In this paper, the effect of multi-scale thermoelectromagnetic convection (TEMC) on the microstructure in directionally solidified Sn-5wt%Pb alloys under a transverse magnetic field was studied experimentally and numerically. The experiments are conducted within sample diameters ranging from 0.8 to 12 mm and with various magnetic field intensities. Experimental results show that the transverse magnetic field tilts solid/liquid interface shape and causes the channel segregation. The sloping degree first increases to a maximum value at a critical magnetic field intensity (B_max), and then decreases with the increase of the magnetic field intensity.

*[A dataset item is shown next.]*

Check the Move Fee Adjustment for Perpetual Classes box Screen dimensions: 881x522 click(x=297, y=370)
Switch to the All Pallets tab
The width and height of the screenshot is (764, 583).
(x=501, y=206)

The critical magnetic field intensity (B_max) decreases with the increase of sample diameter. Finite-element modeling is performed to simulate the multi-scale TEMC by using COMSOL software. Numerical results indicate that the value of the TEMC increases to a maximum and then decreases with the increase of the magnetic field intensity. The tendency of the simulated TEMC agrees with the evolution process of solid/liquid interface morphology by experimental results. The inter-dendritic TEMC increases monotonically with the increasing of magnetic field intensity in the present study (B ≤ 2 T). The modification of the solid/liquid interface and the channel segregation under the magnetic field should be attributed to the TEMC at the sample and inter-dendritic scales, respectively.

Maximum velocity of simulated TEMC at various scales as a function of applied magnetic field intensity. (Online version in color.)